In the comparison of Kahan's Scale and Prerna's Scale, each dependent is used once to regress on the two scales as described in the Statistical Analysis of report, from which records of R Squares and AICs are recorded.  From Figure 2, we can see Prerna's Scale outperforms Kahan's Scale in achieving a much higher R Square value. But this may be attributed to non-linearity of relationship of Kahan's Scale to likerts. Therefore, logistic regression also is used to compare AIC of two scales. Figure 3 shows that Prerna's Scale obtain a much lower AIC than Kahan's Scale. So, it can be safe to say Prerna's Scale is better.

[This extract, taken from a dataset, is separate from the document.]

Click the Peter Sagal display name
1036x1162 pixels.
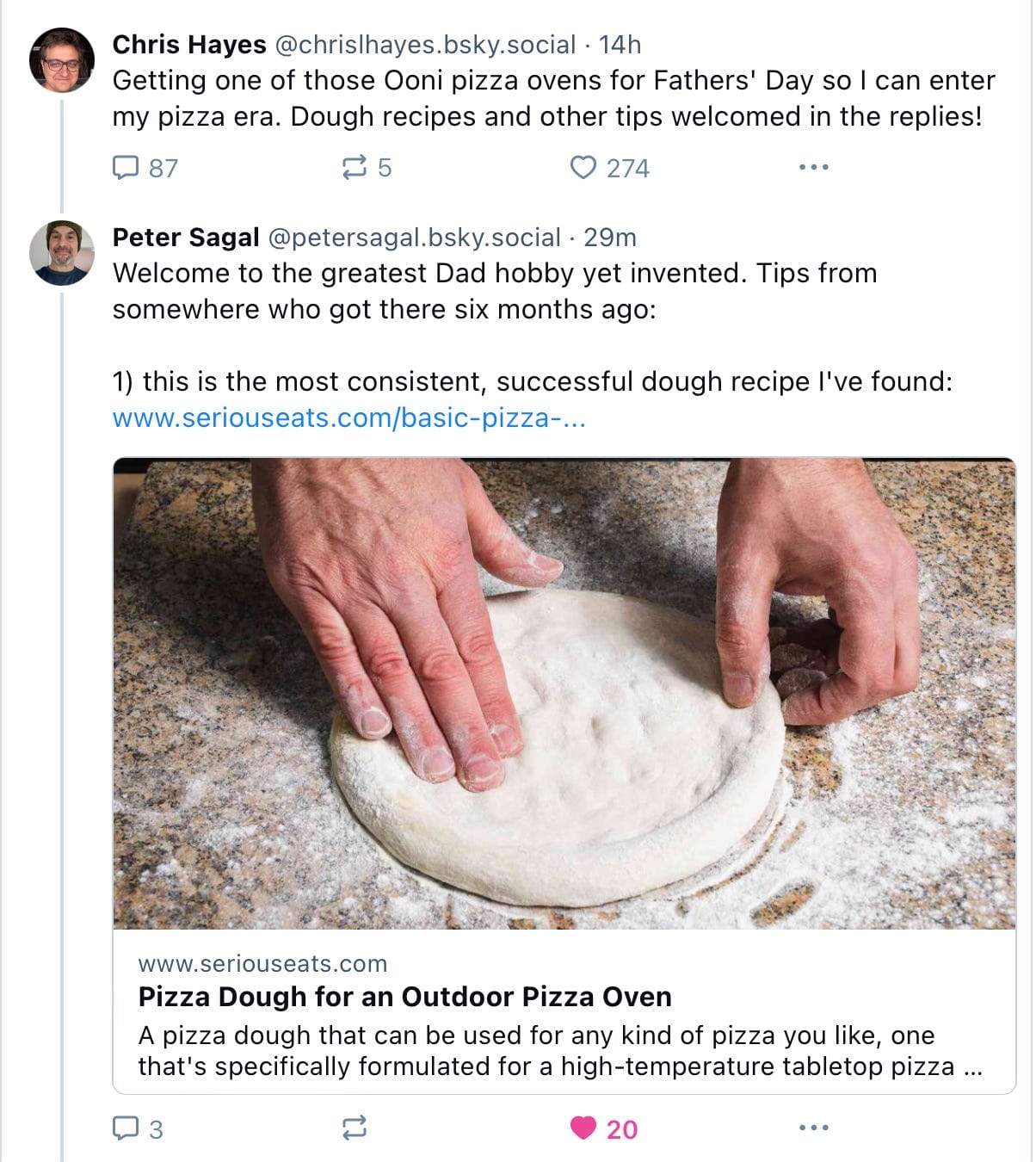pos(186,238)

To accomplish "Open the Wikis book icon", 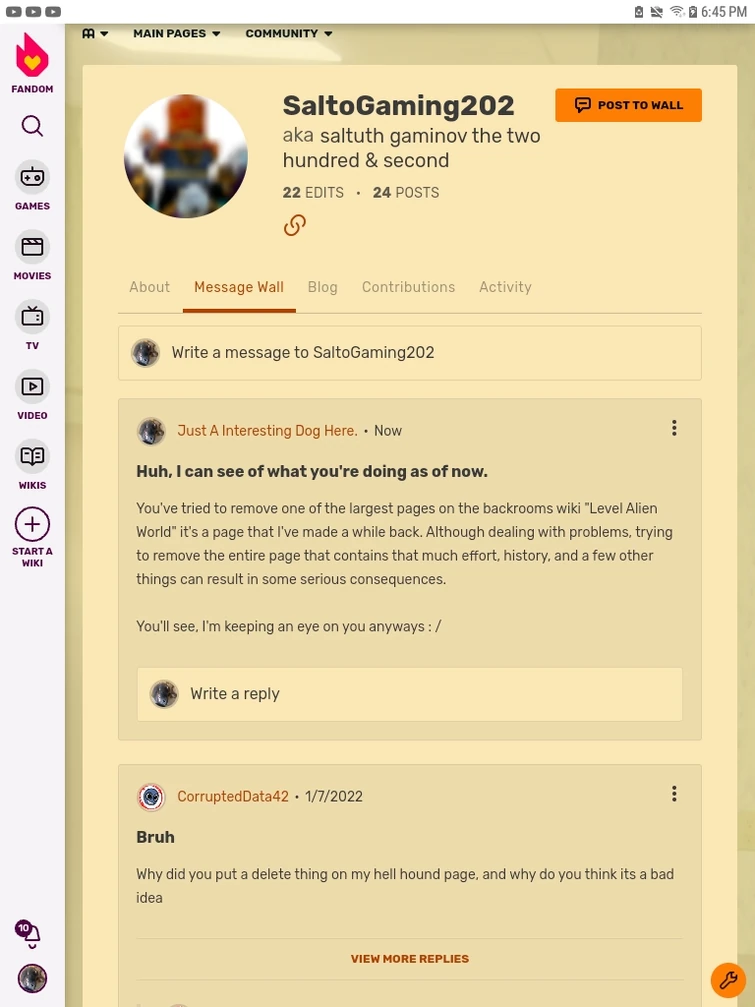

```{r, fig.dim = c(4,3), fig.align="center", fig.cap="R Square obtained in Linear Regression"}
ggplot(data = rSquareResult , aes(y = R_Square, color =Scale)) + geom_boxplot() + theme(axis.ticks.x = element_blank(), axis.text.x = element_blank()) 

```

```{r, fig.dim = c(4,3), fig.align="center", fig.cap="AIC achieved in Logistic Regression"}
ggplot(data = AICResult , aes(y = AIC, color =Scale)) + geom_boxplot() + theme(axis.ticks.x = element_blank(), axis.text.x = element_blank()) 
```